Content starts

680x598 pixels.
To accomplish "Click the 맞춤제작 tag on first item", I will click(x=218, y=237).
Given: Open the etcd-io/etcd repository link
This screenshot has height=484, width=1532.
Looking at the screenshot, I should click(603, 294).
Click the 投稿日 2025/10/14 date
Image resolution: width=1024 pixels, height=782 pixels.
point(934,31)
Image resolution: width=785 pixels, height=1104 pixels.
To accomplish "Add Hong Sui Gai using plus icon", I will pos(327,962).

Content ends
Content starts

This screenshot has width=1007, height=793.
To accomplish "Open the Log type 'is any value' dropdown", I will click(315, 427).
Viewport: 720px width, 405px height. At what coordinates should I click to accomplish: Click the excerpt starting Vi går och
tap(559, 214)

Content ends

* **What the exercise asks**: In the records above, locate each line with the word "will". Copy all such lines.

* **Task answer**:
To accomplish "Click the 맞춤제작 tag on first item", I will click(x=218, y=237).
To accomplish "Add Hong Sui Gai using plus icon", I will pos(327,962).
To accomplish "Open the Log type 'is any value' dropdown", I will click(315, 427).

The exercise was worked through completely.